Research Study by Kavita Radhakrishnan, PhD, RN (PI)
The Problem: Heart Disease
- Heart disease is the leading cause of death in the United States accounting for 25.4% of total deaths.
- Roughly 5.1 million people in the US have heart failure (HF).
- HF costs the nation an estimated $32 billion each year, according to data from the Healthy Communities Institute.
- Travis County averages over 850 deaths/year due to heart disease related complications.
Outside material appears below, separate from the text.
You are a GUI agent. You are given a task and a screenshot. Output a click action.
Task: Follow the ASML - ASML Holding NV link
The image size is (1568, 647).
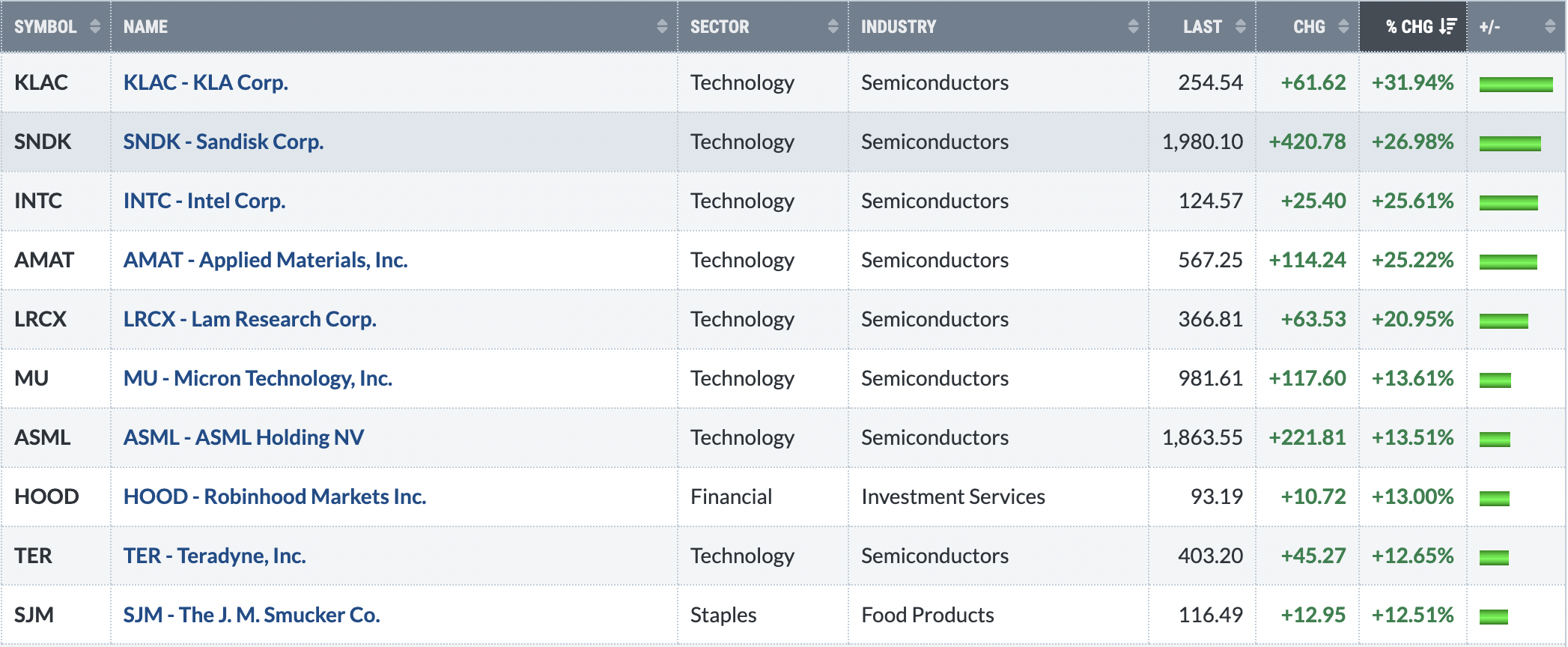coord(243,437)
Interactive Digital E-Health Game for Heart Failure Self-management
Dr. Kavita Radhakrishnan is finishing up a transdisciplinary pilot study using a casino style slot game to teach self-management skills to patients with HF. Dr. Radhakrishnan contends that because poor outcomes in patients with HF are often due to lack of knowledge or motivation to change behavior, her study was designed to address this problem by providing a scalable platform to motivate, inform, and educate patients on what they could be doing to improve their health. Because HF is most common among aging adults, this game was one of the first designed for people aged 55+. The interface is simple. The player starts with a number of chips and then “spins” the reel. When you hit a winning combination, chips will be added to the credit meter. However, every three spins or so the player is given a mixture of HF related content in the form of questions, facts, and reminders about taking medications and dietary guidelines. If the player answers correctly they are rewarded with additional chips to play. The game has a built-in mechanism that reports how many spins each player has completed; enabling the research team to draw factual correlations between how much time the patient has played the game with their improvement in scores.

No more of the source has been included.